Buffeted by concerns about the economy and IT spending, tech stocks have gone on a roller coaster ride lately, but on the whole they've managed to hang on to gains they made earlier in the quarter.
The Nasdaq Computer Index, which tracks more than 390 tech-related stocks on the exchange, was up about 1 percent in midday trading Friday, on a generally up day for markets. That brought it up to its level of a month earlier, after 30 days of ups and downs. The Nasdaq Computer Index is on track to close Friday up about 7 percent for the year.
In midday trading, major indexes looked good Friday on news from the U.S. Department of Labor that the U.S. added 175,000 jobs in May. Although the unemployment rate increased slightly to 7.6 percent, market observers looked at the news was looked with favor.
The general consensus seems to be that the numbers were good enough to show that businesses are hiring, but not so good that it would cause the U.S. Federal Reserve bank to stop its "quantitative easing" program of buying up securities in order to prop up markets.
The Dow Jones Industrial Index rallied in midday trading, rising 1.12 percent. All five tech stocks included in the index were up: Cisco, Microsoft, IBM, Intel and Hewlett-Packard -- even though most of them are affected by the flagging PC market.
Slumping PC sales were implicated in yet another research report calling for IT spending to decline this year. JPMorgan Chase analyst Mark Moskowitz, in a research note, said that global IT spending will increase 0.6 percent this year, down from his prior forecast of 1.2 percent. Moskowitz forecast spending on PCs to decline 8.3 percent, down from the previous estimate of a 1.8 percent drop. The server and storage market will also flag this year, Moskowitz wrote.
Gartner, meanwhile, issued some worrying news about a segment of the software market, which usually gets credit for propping up IT spending.
The growth rate for revenue generated by worldwide business intelligence, corporate performance management and analytics applications/performance management software revenue declined in 2012, Gartner said.
"After a few historic banner years of spend in the BI software market, which culminated in more than 17 percent growth in 2011, growth was more subdued in 2012, at seven percent," said Garter analyst Dan Sommer in the report.

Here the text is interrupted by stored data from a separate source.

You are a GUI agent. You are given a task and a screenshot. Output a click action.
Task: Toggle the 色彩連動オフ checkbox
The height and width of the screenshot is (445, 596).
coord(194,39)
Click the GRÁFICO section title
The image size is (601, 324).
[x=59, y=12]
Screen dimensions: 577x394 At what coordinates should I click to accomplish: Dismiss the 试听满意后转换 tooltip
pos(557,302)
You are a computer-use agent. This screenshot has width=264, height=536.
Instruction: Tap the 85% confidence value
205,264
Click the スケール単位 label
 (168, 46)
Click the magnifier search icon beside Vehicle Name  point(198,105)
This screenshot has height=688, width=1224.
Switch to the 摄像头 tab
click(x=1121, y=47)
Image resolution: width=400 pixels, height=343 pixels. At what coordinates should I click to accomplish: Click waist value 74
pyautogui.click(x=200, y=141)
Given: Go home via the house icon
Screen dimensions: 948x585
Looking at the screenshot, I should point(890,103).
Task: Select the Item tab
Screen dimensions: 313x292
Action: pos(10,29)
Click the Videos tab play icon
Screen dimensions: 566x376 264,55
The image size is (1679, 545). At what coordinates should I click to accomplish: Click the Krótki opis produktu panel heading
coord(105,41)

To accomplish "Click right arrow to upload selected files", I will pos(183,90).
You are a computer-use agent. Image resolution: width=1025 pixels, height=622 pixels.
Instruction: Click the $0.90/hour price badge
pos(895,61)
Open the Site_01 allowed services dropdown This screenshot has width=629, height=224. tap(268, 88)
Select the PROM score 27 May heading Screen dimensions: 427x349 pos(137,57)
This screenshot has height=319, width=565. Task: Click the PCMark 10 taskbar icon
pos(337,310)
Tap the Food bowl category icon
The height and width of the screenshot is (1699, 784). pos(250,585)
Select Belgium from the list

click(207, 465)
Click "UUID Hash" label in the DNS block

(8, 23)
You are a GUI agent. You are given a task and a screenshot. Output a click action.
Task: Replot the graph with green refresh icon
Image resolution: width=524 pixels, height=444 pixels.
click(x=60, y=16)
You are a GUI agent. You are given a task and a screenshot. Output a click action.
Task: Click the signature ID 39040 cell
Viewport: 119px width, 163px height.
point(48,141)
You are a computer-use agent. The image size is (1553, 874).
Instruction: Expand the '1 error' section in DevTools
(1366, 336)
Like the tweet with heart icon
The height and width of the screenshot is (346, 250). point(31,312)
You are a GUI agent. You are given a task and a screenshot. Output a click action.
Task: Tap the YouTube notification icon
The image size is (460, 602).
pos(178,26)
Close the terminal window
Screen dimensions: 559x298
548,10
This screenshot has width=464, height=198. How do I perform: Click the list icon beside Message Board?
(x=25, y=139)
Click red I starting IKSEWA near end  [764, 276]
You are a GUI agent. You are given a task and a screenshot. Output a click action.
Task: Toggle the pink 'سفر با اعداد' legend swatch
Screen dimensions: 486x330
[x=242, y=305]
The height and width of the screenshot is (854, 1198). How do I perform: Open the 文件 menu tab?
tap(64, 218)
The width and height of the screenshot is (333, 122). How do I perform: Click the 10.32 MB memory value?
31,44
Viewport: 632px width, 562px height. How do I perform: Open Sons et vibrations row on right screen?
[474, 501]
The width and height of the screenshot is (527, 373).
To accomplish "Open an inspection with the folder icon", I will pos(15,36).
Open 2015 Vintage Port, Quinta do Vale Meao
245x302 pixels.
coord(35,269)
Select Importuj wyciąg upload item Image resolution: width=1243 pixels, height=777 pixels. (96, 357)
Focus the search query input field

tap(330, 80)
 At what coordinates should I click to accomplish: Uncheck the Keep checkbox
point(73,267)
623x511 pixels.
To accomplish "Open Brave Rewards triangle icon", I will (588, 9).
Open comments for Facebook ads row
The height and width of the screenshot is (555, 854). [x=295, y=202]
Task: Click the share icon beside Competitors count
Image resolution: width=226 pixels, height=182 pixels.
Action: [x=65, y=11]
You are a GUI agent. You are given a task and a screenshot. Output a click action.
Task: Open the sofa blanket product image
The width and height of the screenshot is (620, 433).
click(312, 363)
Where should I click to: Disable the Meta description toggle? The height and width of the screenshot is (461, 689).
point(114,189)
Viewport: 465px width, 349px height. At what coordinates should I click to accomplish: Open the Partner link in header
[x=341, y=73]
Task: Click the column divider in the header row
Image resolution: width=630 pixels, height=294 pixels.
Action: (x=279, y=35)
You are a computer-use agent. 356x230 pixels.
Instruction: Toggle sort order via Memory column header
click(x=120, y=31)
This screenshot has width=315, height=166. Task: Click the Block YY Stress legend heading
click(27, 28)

Spending in this software category totaled $13.1 billion in 2012, according to Gartner. Tough macroconditions and confusion related to emerging technology terms led to "more muted market growth" than in previous years, Gartner said.
Economic uncertainty "led to increased budget scrutiny of both new as well as maintenance spending across the entire IT space, and BI was no exception," Sommer wrote. There was also confusion around "new hype terms" and questions about what tangible benefits the software would bring to companies, he wrote.